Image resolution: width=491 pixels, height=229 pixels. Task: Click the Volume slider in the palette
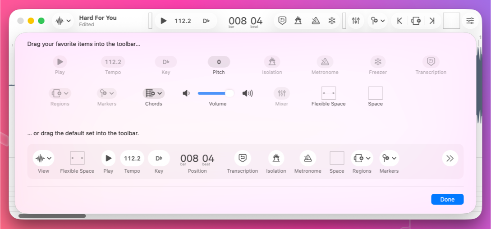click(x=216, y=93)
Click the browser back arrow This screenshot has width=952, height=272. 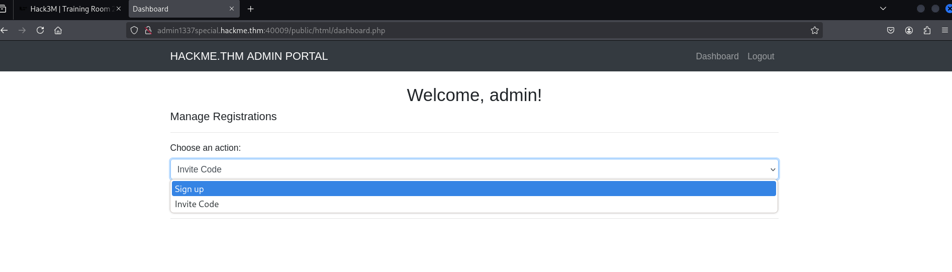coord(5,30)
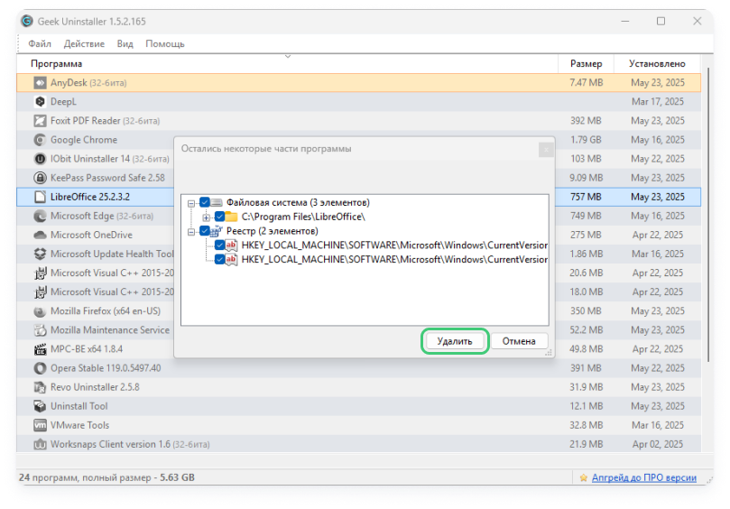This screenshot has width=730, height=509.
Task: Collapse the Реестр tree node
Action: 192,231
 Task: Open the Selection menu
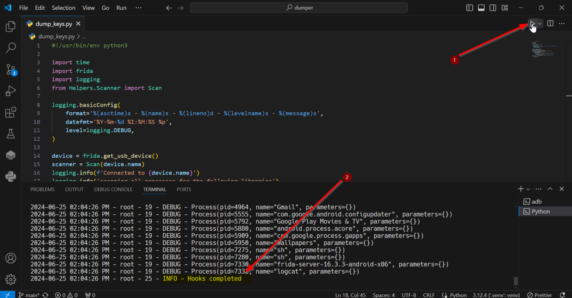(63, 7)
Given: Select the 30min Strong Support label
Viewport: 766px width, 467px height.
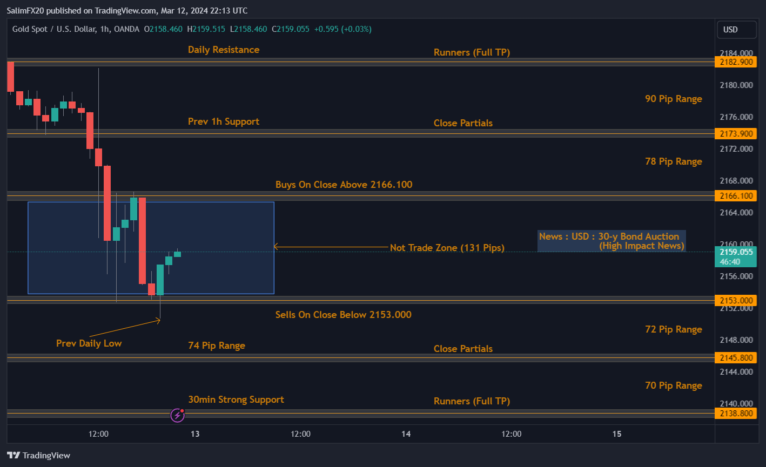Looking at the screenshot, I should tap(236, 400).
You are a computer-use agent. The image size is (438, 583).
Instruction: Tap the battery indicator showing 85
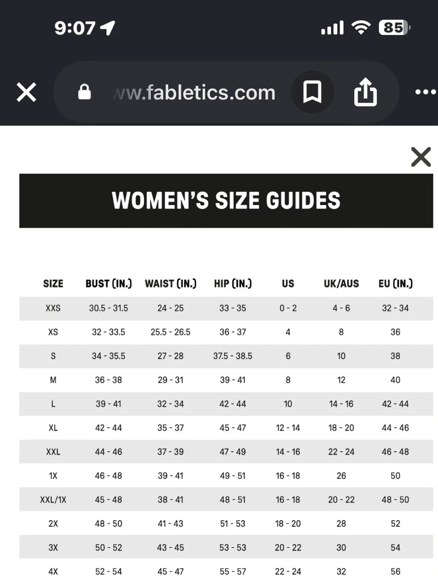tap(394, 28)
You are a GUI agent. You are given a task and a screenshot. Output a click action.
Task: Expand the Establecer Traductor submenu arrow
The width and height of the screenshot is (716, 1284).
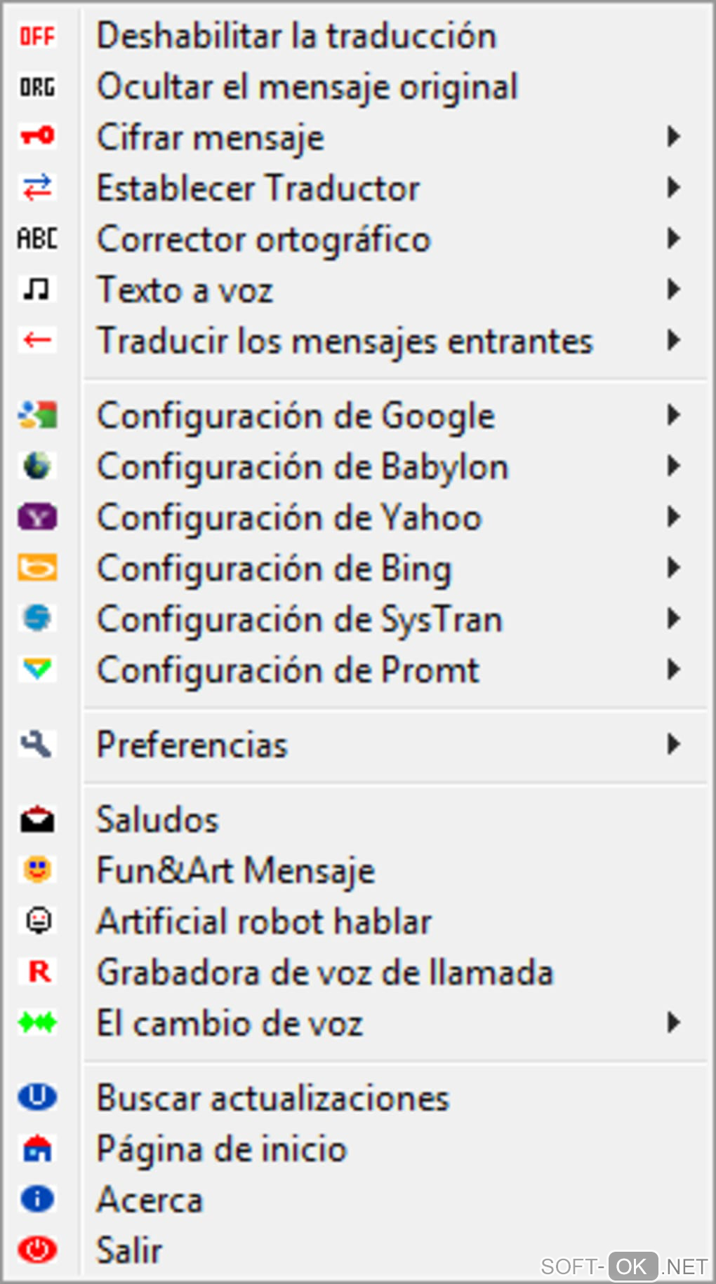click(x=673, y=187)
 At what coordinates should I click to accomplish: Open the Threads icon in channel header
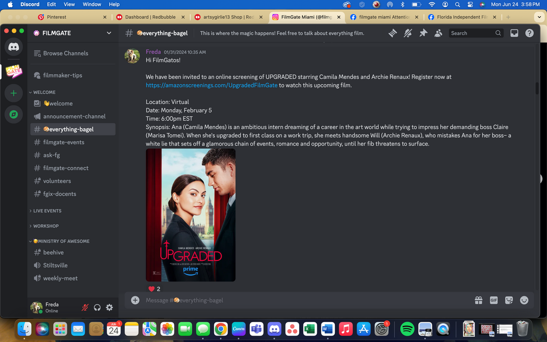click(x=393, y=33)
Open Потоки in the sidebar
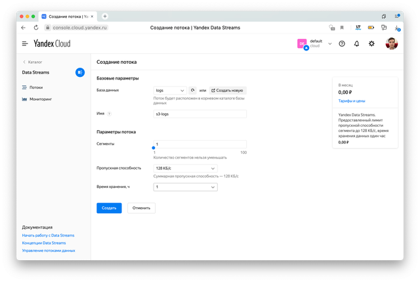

....

> Task description
Return nothing except the lines from the line with "Task: Expand the" through the last line of the records above, copied exactly and without pictures.

> Exercise output
Task: Expand the Establecer Traductor submenu arrow
The width and height of the screenshot is (716, 1284).
click(x=673, y=187)
 At what coordinates should I click to accomplish: Open the Threads icon in channel header
click(x=393, y=33)
Open Потоки in the sidebar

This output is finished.